A First in Japan! “Let’s Talk Art!” Brings Modern Art to Life at Tokyo’s MOMAT

Date published: 30 March 2020
Last updated: 17 February 2021

As someone whose love of the arts led them to actually live in Japan, I can’t get enough Japanese art, whether ancient and steeped in tradition or cutting-edge digital! That said, for many people—even Japanese—modern art can be a bit of a closed book. It sometimes seems as if Japanese art jumps from feudal-era ukiyo-e woodblock prints to pop-culture manga panels without anything in between.

The oeuvre of the National Museum of Modern Art, Tokyo (MOMAT) covers the period from the early 20th century to the present day. When I heard about a new English-language program that brings works from this period to a wider audience, I had to go see it for myself.

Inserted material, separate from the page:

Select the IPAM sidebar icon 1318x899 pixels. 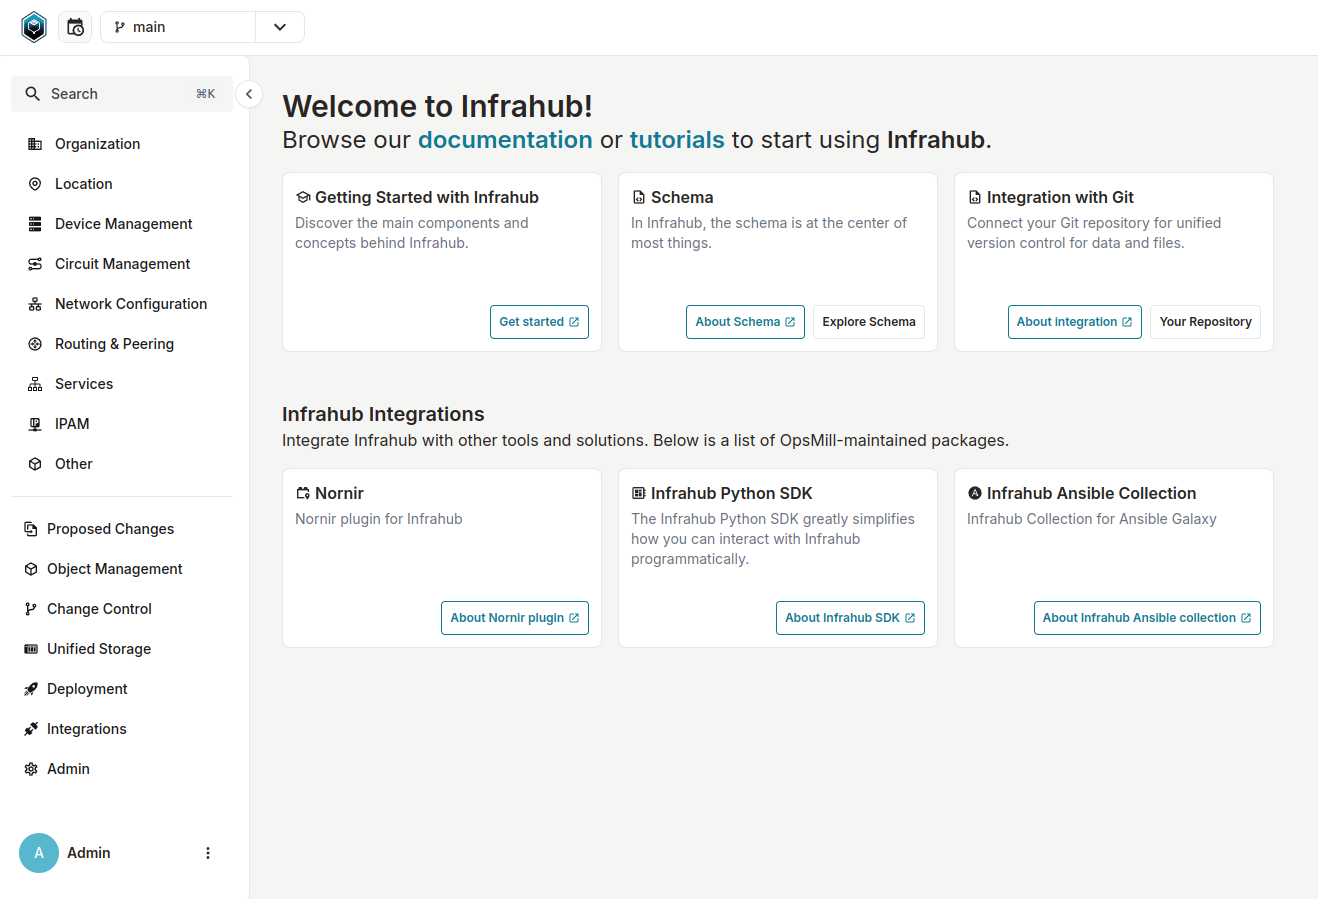coord(34,423)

Join me as I join in with a gallery talk and see what this exciting new program has to offer.

On the Frontline of the Arts

The first English-language art appreciation discussion program of its kind in Japan, “Let’s Talk Art!” is an interactive art discussion and cultural exchange. Not limited to fans of the arts as such, it’s as much a chance for the team at the museum to hear varied international perspectives on Japanese artwork as it is for visitors to learn more about MOMAT’s fantastic collection and the chapter of Japanese culture it represents.

Far from a conventional gallery tour, this is an experience-led discussion where you are encouraged to react to the artworks, and let that spark a conversation with people from various cultural backgrounds.

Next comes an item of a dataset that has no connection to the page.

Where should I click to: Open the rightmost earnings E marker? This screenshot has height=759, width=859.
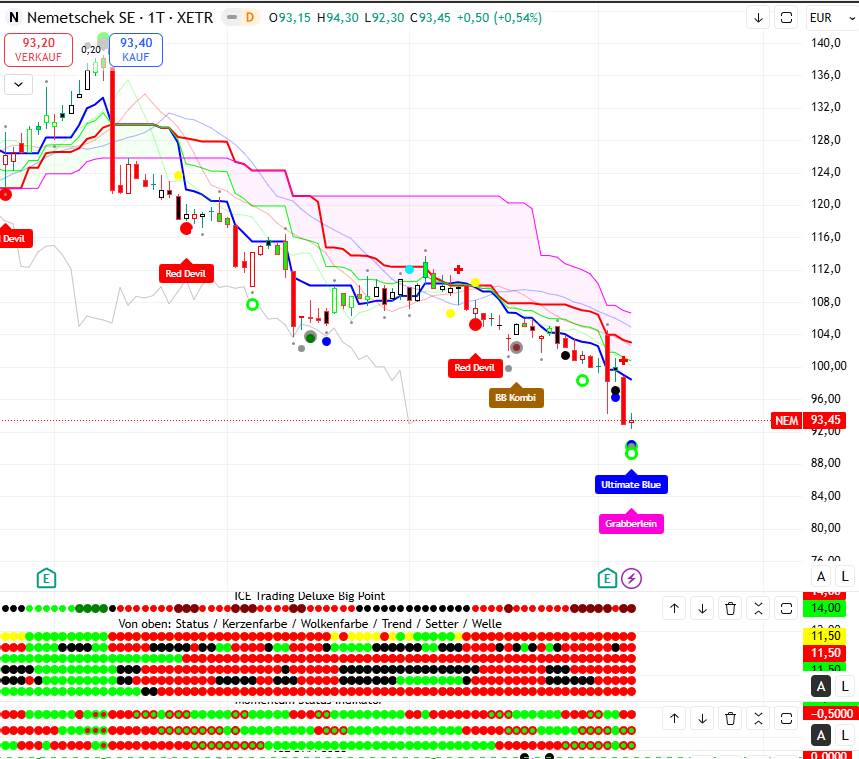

MOMAT holds a number of remarkable records. It was Japan’s first national art museum, and is currently in a very prestigious location - just a stone’s throw of the Imperial Palace. The museum also boasts one of the country’s largest collections, and numerous Important Cultural Properties can be found in its expansive 13,000-piece archives. In fact, MOMAT possesses so many cultural gems that its exhibitions are in constant rotation to illustrate the ebb and flow of 100 years of Japanese modern art through a number of different themes and perspectives.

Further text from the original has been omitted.